[Gluster-devel] Mount hangs because of connection delays

Thu Jul 2 14:39:29 UTC 2015

I agree that a generic solution for all cluster xlators would be good.

Only question I have is whether parallel notifications are specially 
handled somewhere.

For example, if client xlator sends EC_CHILD_DOWN after a timeout, it's 
possible that an immediate EC_CHILD_UP is sent if the brick is 
connected. In this case, the cluster xlator could receive both 
notifications in any order (we have multi-threading), which is dangerous 
if EC_CHILD_DOWN is processed after EC_CHILD_UP.

I've seen that protocol/client doesn't send one notification until the 
previous one has been completed. However this assumes that there won't 
be any xlator that delays the notification (i.e. sends it in background 
at another moment). Is that a requirement to process notifications ? 
otherwise the concurrent notifications problem could appear even if 
protocol/client serializes them.

Xavi

On 07/02/2015 03:34 PM, Pranith Kumar Karampuri wrote:
> hi,
>      When glusterfs mount process is coming up all cluster xlators wait
> for at least one event from all the children before propagating the
> status upwards.
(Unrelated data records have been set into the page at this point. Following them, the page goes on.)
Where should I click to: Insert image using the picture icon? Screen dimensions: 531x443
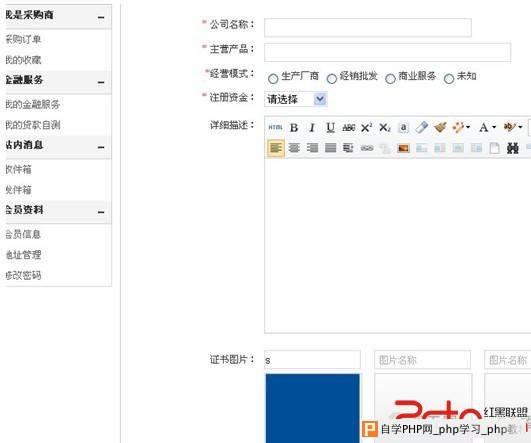click(403, 148)
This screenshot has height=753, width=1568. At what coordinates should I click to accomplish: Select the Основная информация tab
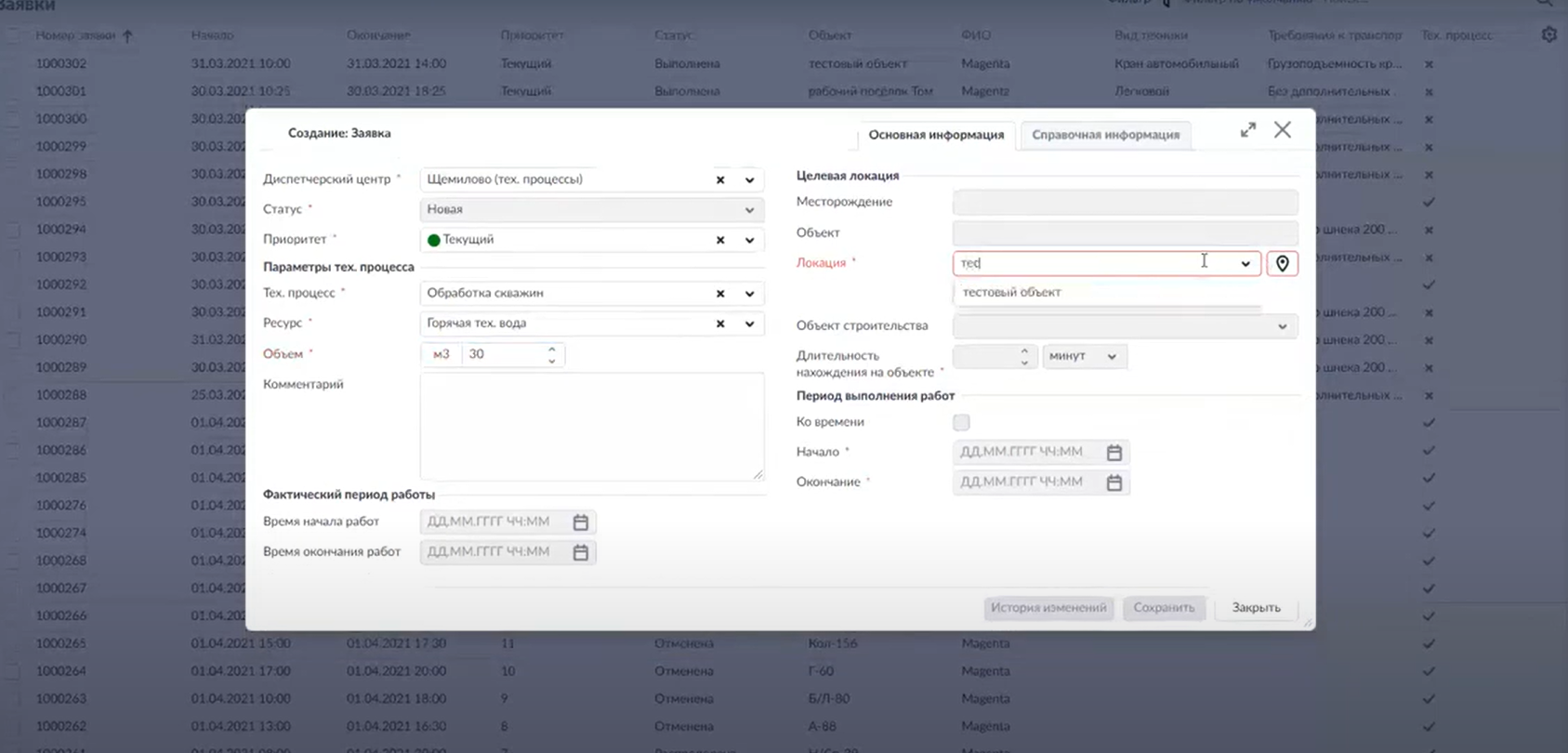click(x=936, y=135)
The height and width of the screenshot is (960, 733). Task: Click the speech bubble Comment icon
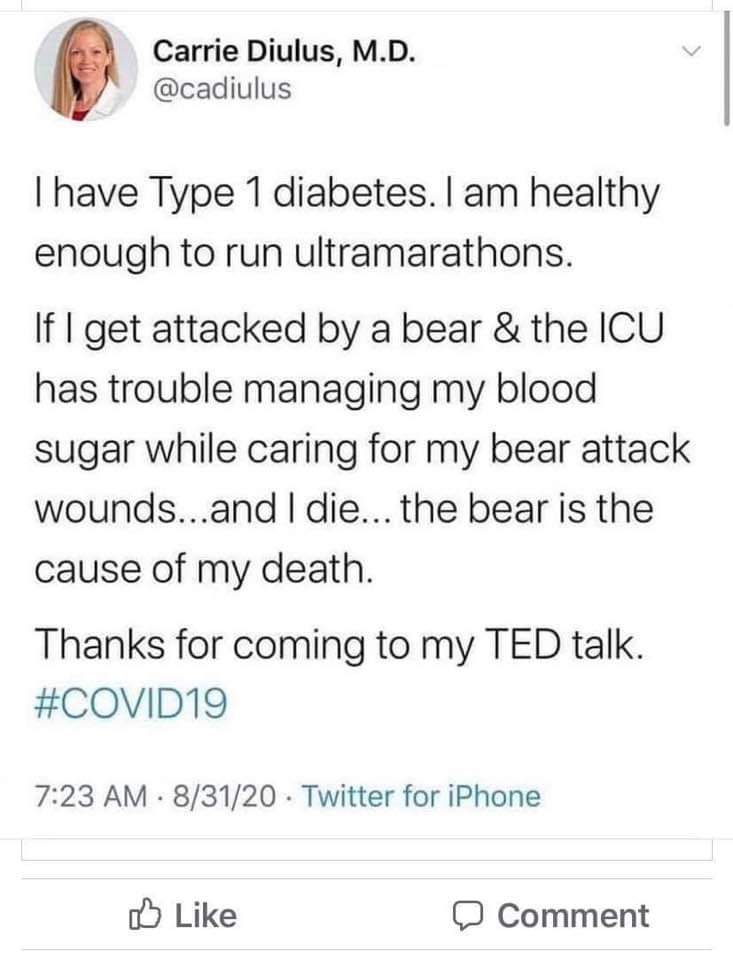(x=469, y=916)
Sometimes client xlator takes upto 2 minutes to
> propogate this
> event(https://bugzilla.redhat.com/show_bug.cgi?id=1054694#c0) Due to
> this xavi implemented timer in ec notify where we treat a child as down
> if it doesn't come up in 10 seconds. Similar patch went up for review
> @http://review.gluster.org/#/c/11113 for afr. Kritika raised an
> interesting point in the review that all cluster xlators need to have
> this logic for the mount to not hang, and the correct place to fix it
> would be client xlator itself. i.e. add the timer logic in client
> xlator. Which seems like a better approach. I just want to take inputs
> from everyone before we go ahead in that direction.
> i.e. on PARENT_UP in client xlator it will start a timer and if no rpc
> notification is received in that timeout it treats the client xlator as
> down.
>
> Pranith